Crowdsourced tips for safety when working outside

Photo credit: Watchcaddy on Flickr. Note: the woodchipper in this photo is not known to be involved in any incidents.

Photo credit: Watchcaddy on Flickr. Note: the woodchipper in this photo is not known to be involved in any incidents.

Potential hazards. Preventive measures. Which ones are most important for people who work outside?

Readers of the April 2013 issue of Insight Magazine – an electronic newsletter published by the Regulation and Policy Division of WorkSafeBC – were asked to share their thoughts. A prize-draw would be held at the end.

This form of idea-gathering is one of the best things about the Internet. People have so much knowledge and creativity, and it’s interesting to see what they come up with.

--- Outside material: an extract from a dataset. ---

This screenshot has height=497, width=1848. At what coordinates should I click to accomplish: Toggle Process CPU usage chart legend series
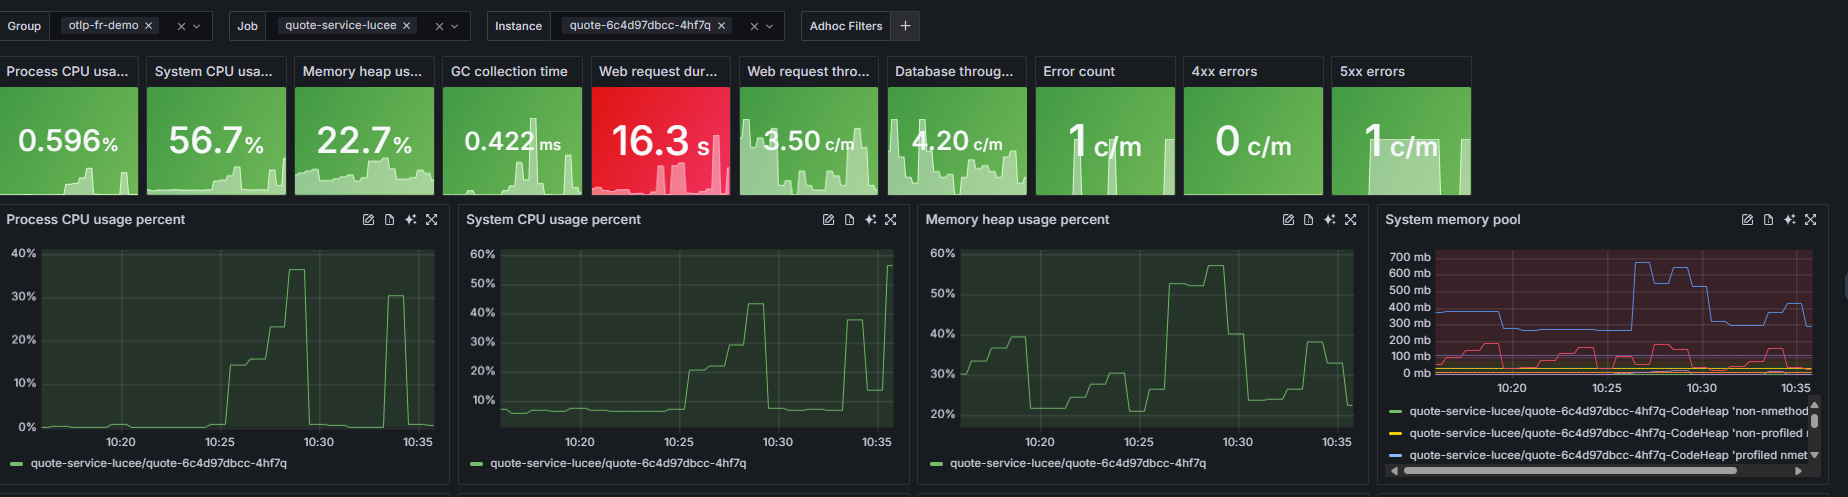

I was curious to find out more so I got in touch with Lesley, the WorkSafeBC research analyst who collected the responses. I asked why it’s valuable for an organization like WorkSafeBC to get information in this way and she said it’s a good way to engage readers in health and safety discussions & get them thinking about health and safety in their workplaces.

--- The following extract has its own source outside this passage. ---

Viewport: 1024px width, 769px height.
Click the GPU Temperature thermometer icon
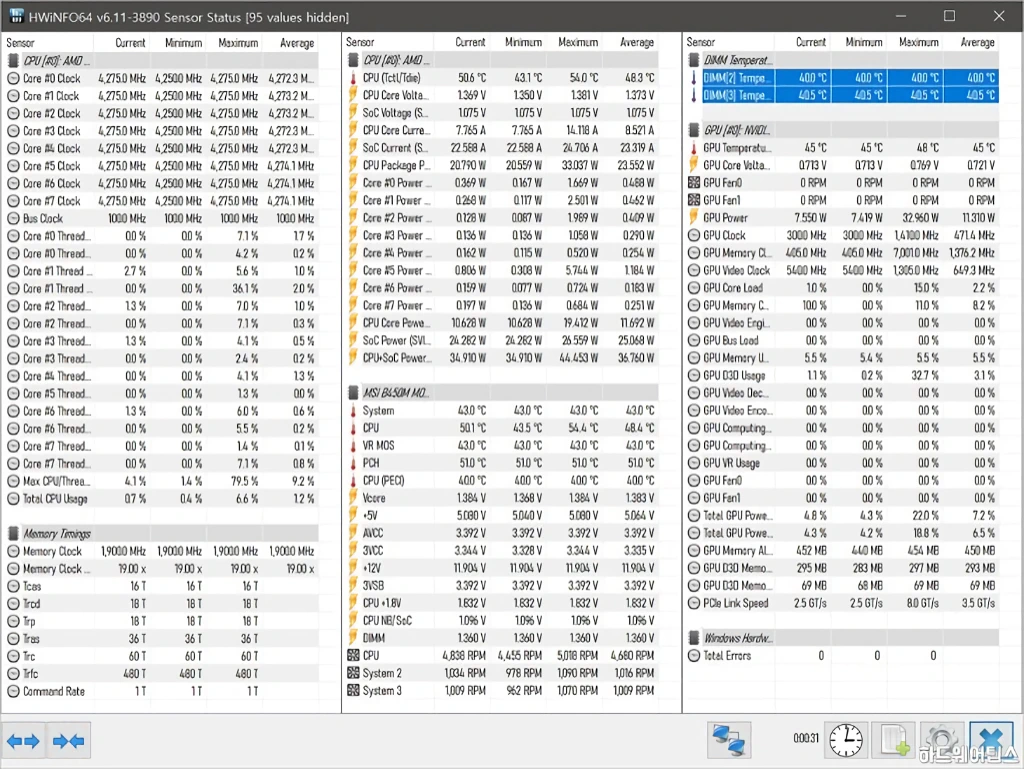[x=694, y=148]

She said it gives the organization a chance to get insight from readers about issues they encounter at work and enables readers to share information with each other through the answers published in Insight.

“It’s a good way to make health and safety relevant and engaging through friendly competitions,” said Lesley, who sent a sample of suggestions received. Here’s a few:

Risk of wasp and bee stings

To minimize risks: Ask each employee during orientation if they have an allergy and ensure first aid attendants are aware of anyone with this medical condition.

Staff with such allergies can fill out a copy of the Staff Medical Information Form on Page 25 of the Health and Safety Guide for Garden Centre Workers produced by the BC Garden Centre Retailers. It includes space to tell the employer if they use an epipen (to prevent serious allergic reaction).

Protecting yourself from stinging insects – from NIOSH

Risk of falling in fast moving water

To minimize risk: have a crew talk to discuss staying away from the edge of fast moving water.

Cold Water Immersion reminds workers to:

  • Always wear a PFD, life jacket, or immersion suit when working on or near water (wherever there is a risk of drowning).
  • Ensure that the equipment used for a specific procedure has been designed to perform that procedure.
  • Make sure you have an effective means to call for help when working in remote locations.
  • Use fall-arrest equipment when working on bridges or over the side of vessels.

Risk of inhaling dust and pollen

To minimize risk: Use PPE’s such as respirators/masks/goggles when working in dusty conditions (or with grasses, dirts, etc.) to assist with lessening the symptoms.

Choose the right PPE for the job – with help from the Personal Protective Equipment (PPE) info sheets that inform employers, supervisors, and workers of what’s required by regulation for specific industries and hazards.

Dangers of working with wood chippers for tree trimmings

To minimize risk, ensure safeguards on the chipper are in place and used. Watch this slideshow from WorkSafeBC Worker pulled through woodchipper

Who won?

Shannon from PLEA Community Services Society of BC was drawn as winner, according the May issue of Insight. She’ll receive a WorkSafeBC auto safety kit. Congrats

Thanks to all who shared ideas – and to Lesley for sharing them with me. Do you have any summer safety tips to share?